- WHAT TO PRODUCE -
Restate the records that follow word for word. Omit the images.
■ ■ ■
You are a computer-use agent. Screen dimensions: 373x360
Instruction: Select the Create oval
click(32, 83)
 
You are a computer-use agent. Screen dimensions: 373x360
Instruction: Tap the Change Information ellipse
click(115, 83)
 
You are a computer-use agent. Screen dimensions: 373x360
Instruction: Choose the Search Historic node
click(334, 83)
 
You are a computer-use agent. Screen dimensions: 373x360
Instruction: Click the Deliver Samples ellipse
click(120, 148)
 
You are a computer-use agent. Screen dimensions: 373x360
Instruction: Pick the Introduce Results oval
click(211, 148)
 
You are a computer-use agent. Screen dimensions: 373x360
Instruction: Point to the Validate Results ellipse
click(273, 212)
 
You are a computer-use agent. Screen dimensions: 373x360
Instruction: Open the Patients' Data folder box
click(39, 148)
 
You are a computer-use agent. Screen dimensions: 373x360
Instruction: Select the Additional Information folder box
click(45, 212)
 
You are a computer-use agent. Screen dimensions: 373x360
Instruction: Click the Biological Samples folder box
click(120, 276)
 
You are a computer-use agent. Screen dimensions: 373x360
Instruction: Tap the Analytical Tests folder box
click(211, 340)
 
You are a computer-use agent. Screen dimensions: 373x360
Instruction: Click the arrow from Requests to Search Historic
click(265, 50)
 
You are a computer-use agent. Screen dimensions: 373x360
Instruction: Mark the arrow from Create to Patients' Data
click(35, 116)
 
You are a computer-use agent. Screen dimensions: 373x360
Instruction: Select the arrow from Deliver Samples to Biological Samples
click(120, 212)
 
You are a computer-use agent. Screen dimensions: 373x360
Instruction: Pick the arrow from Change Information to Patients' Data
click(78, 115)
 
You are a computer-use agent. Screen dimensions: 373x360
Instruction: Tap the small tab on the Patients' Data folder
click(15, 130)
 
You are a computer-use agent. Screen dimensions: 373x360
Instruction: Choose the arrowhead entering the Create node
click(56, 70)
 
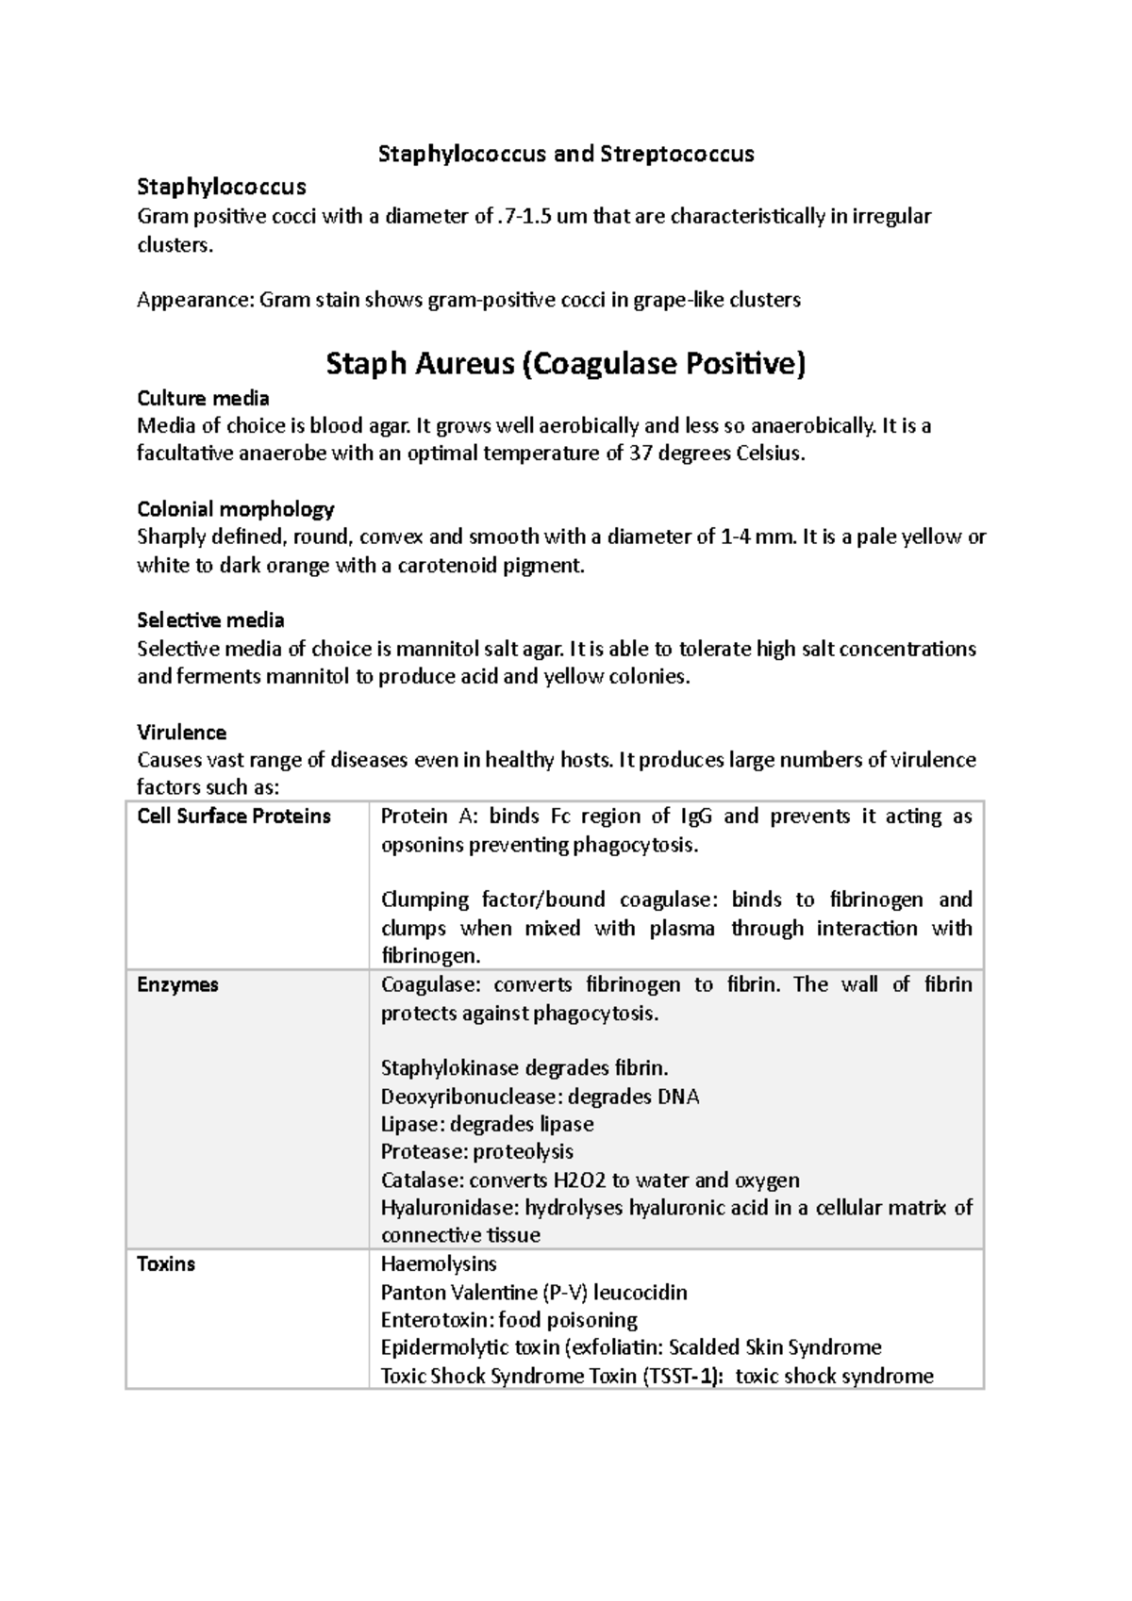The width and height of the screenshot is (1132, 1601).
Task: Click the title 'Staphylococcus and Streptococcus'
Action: tap(566, 154)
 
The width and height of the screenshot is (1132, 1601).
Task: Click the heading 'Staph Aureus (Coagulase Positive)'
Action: tap(566, 363)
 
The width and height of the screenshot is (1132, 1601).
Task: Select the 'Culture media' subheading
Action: tap(203, 398)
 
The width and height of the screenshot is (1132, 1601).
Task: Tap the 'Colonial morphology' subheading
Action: tap(236, 509)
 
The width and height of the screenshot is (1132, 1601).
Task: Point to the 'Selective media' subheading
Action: tap(210, 620)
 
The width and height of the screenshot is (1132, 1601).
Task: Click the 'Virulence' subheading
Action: tap(181, 733)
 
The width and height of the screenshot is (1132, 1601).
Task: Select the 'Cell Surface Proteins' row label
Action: tap(234, 817)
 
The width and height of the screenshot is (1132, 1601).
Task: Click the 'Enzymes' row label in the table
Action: tap(177, 985)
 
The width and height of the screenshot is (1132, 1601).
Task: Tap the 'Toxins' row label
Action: tap(166, 1264)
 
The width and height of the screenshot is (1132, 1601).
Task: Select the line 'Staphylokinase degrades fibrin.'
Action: tap(524, 1068)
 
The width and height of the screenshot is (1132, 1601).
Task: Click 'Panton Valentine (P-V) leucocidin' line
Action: tap(534, 1293)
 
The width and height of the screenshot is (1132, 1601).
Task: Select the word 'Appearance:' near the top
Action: tap(195, 301)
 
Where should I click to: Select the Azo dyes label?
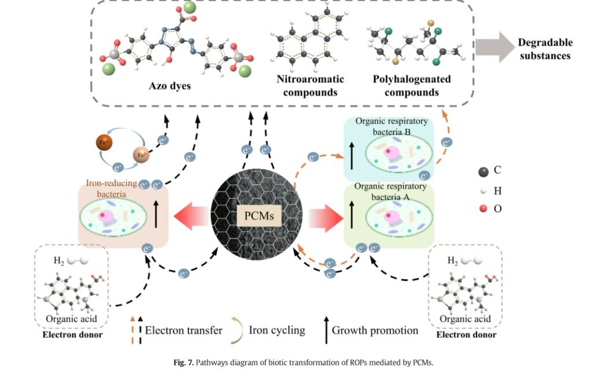click(171, 86)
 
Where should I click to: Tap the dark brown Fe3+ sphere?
click(103, 142)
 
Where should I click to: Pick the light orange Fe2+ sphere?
click(140, 154)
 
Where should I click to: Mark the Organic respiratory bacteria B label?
click(391, 127)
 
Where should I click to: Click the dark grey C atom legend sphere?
click(483, 171)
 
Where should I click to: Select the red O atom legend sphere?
click(483, 208)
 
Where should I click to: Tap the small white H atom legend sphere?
click(483, 190)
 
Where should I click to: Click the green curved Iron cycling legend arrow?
■ ■ ■
- OUTPUT FOR THIS TASK -
You are a computer-use agent. Screen dimensions: 373x360
Instruction: Select the Create oval
click(32, 83)
 
You are a computer-use agent. Screen dimensions: 373x360
Instruction: Tap the Change Information ellipse
click(115, 83)
 
You are a computer-use agent. Screen dimensions: 373x360
Instruction: Choose the Search Historic node
click(334, 83)
 
You are a computer-use agent. Screen dimensions: 373x360
Instruction: Click the Deliver Samples ellipse
click(120, 148)
 
You are a computer-use agent. Screen dimensions: 373x360
Instruction: Pick the Introduce Results oval
click(211, 148)
 
You are a computer-use agent. Screen dimensions: 373x360
Instruction: Point to the Validate Results ellipse
click(273, 212)
 
You are a computer-use agent. Screen dimensions: 373x360
Instruction: Open the Patients' Data folder box
click(39, 148)
 
You are a computer-use agent. Screen dimensions: 373x360
Instruction: Select the Additional Information folder box
click(45, 212)
 
You are a computer-use agent. Screen dimensions: 373x360
Instruction: Click the Biological Samples folder box
click(120, 276)
 
You are a computer-use agent. Screen dimensions: 373x360
Instruction: Tap the Analytical Tests folder box
click(211, 340)
 
You are a computer-use agent. Screen dimensions: 373x360
Instruction: Click the arrow from Requests to Search Historic
click(265, 50)
 
You are a computer-use agent. Screen dimensions: 373x360
Instruction: Mark the arrow from Create to Patients' Data
click(35, 116)
 
You are a computer-use agent. Screen dimensions: 373x360
Instruction: Select the arrow from Deliver Samples to Biological Samples
click(120, 212)
 
You are a computer-use agent. Screen dimensions: 373x360
Instruction: Pick the arrow from Change Information to Patients' Data
click(78, 115)
 
You are a computer-use agent. Screen dimensions: 373x360
Instruction: Tap the small tab on the Patients' Data folder
click(15, 130)
 
You are a computer-use agent. Screen dimensions: 373x360
Instruction: Choose the arrowhead entering the Create node
click(56, 70)
 
The width and height of the screenshot is (1132, 1601).
Task: Click the title 'Staphylococcus and Streptococcus'
Action: tap(566, 154)
 
The width and height of the screenshot is (1132, 1601).
Task: Click the heading 'Staph Aureus (Coagulase Positive)'
Action: tap(566, 363)
 
The width and height of the screenshot is (1132, 1601).
Task: Select the 'Culture media' subheading
Action: tap(203, 398)
 
The width and height of the screenshot is (1132, 1601).
Task: Tap the 'Colonial morphology' subheading
Action: tap(236, 509)
 
The width and height of the screenshot is (1132, 1601).
Task: Point to the 'Selective media' subheading
Action: tap(210, 620)
 
The width and height of the screenshot is (1132, 1601).
Task: Click the 'Virulence' subheading
Action: tap(181, 733)
 
The width and height of the screenshot is (1132, 1601).
Task: Select the 'Cell Surface Proteins' row label
Action: tap(234, 817)
 
The width and height of the screenshot is (1132, 1601).
Task: Click the 'Enzymes' row label in the table
Action: tap(177, 985)
 
The width and height of the screenshot is (1132, 1601).
Task: Tap the 'Toxins' row label
Action: tap(166, 1264)
 
The width and height of the screenshot is (1132, 1601).
Task: Select the line 'Staphylokinase degrades fibrin.'
Action: tap(524, 1068)
 
The width and height of the screenshot is (1132, 1601).
Task: Click 'Panton Valentine (P-V) leucocidin' line
Action: tap(534, 1293)
 
The width and height of the screenshot is (1132, 1601).
Task: Select the word 'Appearance:' near the top
Action: tap(195, 301)
 
Where should I click to: Select the Azo dyes label?
click(171, 86)
 
Where should I click to: Tap the dark brown Fe3+ sphere?
click(103, 142)
 
Where should I click to: Pick the light orange Fe2+ sphere?
click(140, 154)
 
Where should I click to: Mark the Organic respiratory bacteria B label?
click(391, 127)
 
Where should I click to: Click the dark grey C atom legend sphere?
click(483, 171)
 
Where should I click to: Select the red O atom legend sphere?
click(483, 208)
 
Where should I click to: Tap the small white H atom legend sphere?
click(483, 190)
 
Where should I click to: Click the green curved Iron cycling legend arrow?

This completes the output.